Ma la demolizione non sempre avviene, come dimostrano i dati raccolti da Legambiente. Le risposte fornite dai 485 Comuni di Lazio, Campania, Sicilia, Calabria e Puglia che hanno fornito risposte complete (il 24% del campione) è desolante: tra 2004 e 2022 sono stati abbattuti il 15% dei quasi 71mila immobili abusivi per i quali è stato stabilito l’abbattimento.

Sopra la media degli abbattimenti i Comuni siciliani (19%) e quelli del Lazio (17%).

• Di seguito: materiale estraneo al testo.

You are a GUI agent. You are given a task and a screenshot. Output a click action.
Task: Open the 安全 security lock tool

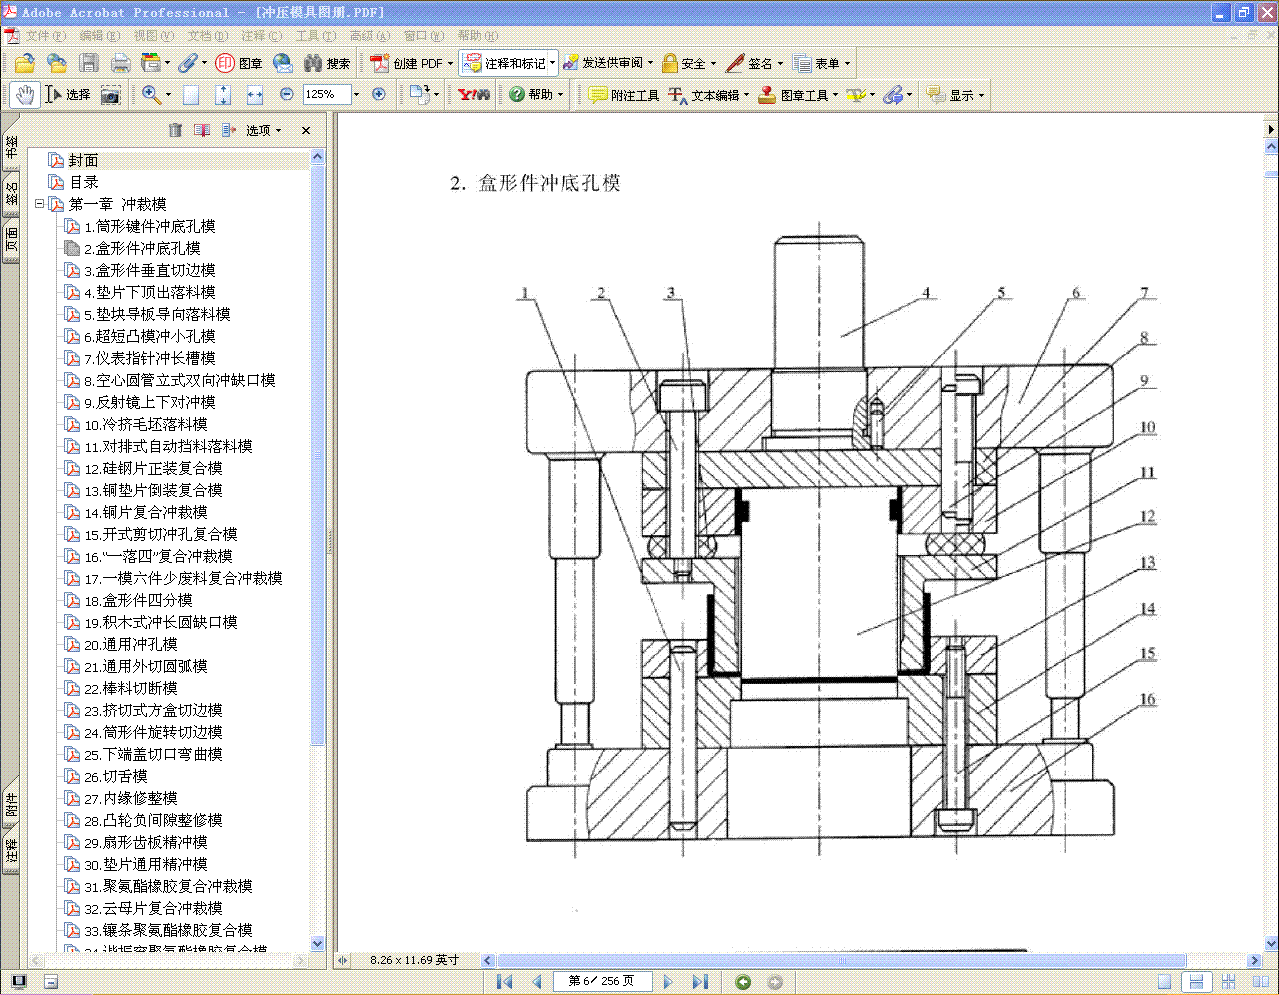[684, 62]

La provincia con il migliore rapporto tra ordinanze emesse ed eseguite dai Comuni del suo territorio è quella di Rieti (quasi 42%), la peggiore quella di Crotone, in cui nessuna amministrazione locale ha ritenuto doveroso fornire i dati. Tra i Comuni capoluogo che hanno risposto, il risultato migliore è quello di Avellino con il 39%, quelli peggiori Catanzaro (0,7%), Brindisi (0,2%) e Benevento (0). Il Comune con il più alto numero assoluto di demolizioni è quello di Lipari, in provincia di Messina: ben 538.

Nonostante le competenze di Comuni, Regioni (che possono commissariare i Comuni inadempienti, come ha fatto recentemente la Regione Calabria) e Prefetture (anch’esse investite del compito di dare esecuzione alle demolizioni in caso di inadempienza dei Comuni), una parte significativa degli abbattimenti è ancora frutto dell’iniziativa della magistratura. “In virtù di questa spinta – spiega il report – in alcuni distretti giudiziari sono stati siglati appositi protocolli tra le Procure e i Comuni interessati dall’abusivismo, per collaborare nelle operazioni di demolizione. Un passo in avanti, almeno sulla carta, ma che deve ancora dimostrare i suoi risultati in fatto di ripristino della legalità su vaste aree del Paese”. Un aspetto positivo è comunque l’effetto deterrente esercitato dalle demolizioni rispetto alla realizzazione di nuovi abusi.

Quali danni provoca l’abusivismo edilizio

Altro strumento a disposizione delle amministrazioni locali per scoraggiare il mattone selvaggio è la trascrizione degli immobili abusivi non demoliti nel patrimonio del Comune. Ma anche in questo caso i numeri sono sconfortanti: i Comuni, di fatto, non trascrivono l’avvenuta acquisizione degli immobili. La media nelle cinque Regioni monitorate è poco meno del 6%. E in molti casi non avviene nemmeno la trasmissione delle pratiche di demolizione non eseguite da parte dei Comuni ai Prefetti competenti per territorio: solo il 2% delle ordinanze è stato inviato.

L’abusivismo edilizio nel nostro Paese è ancora particolarmente attivo ed è urgente contrastare in modo serio il fenomeno. “Più che le variazioni congiunturali – scrive l’Istat nel suo Rapporto sul benessere equo e sostenibile – a preoccupare è la lunga persistenza del fenomeno, in forza del quale, in larga parte del Paese, una quota significativa della produzione edilizia continua a operare fuori dalla legalità, nell’aspettativa di futuri condoni. Nel frattempo, il mancato rispetto di piani urbanistici, vincoli di tutela e norme di sicurezza scarica costi altissimi sulla società, in termini di degrado del paesaggio, rischio sismico e dissesto idrogeologico”.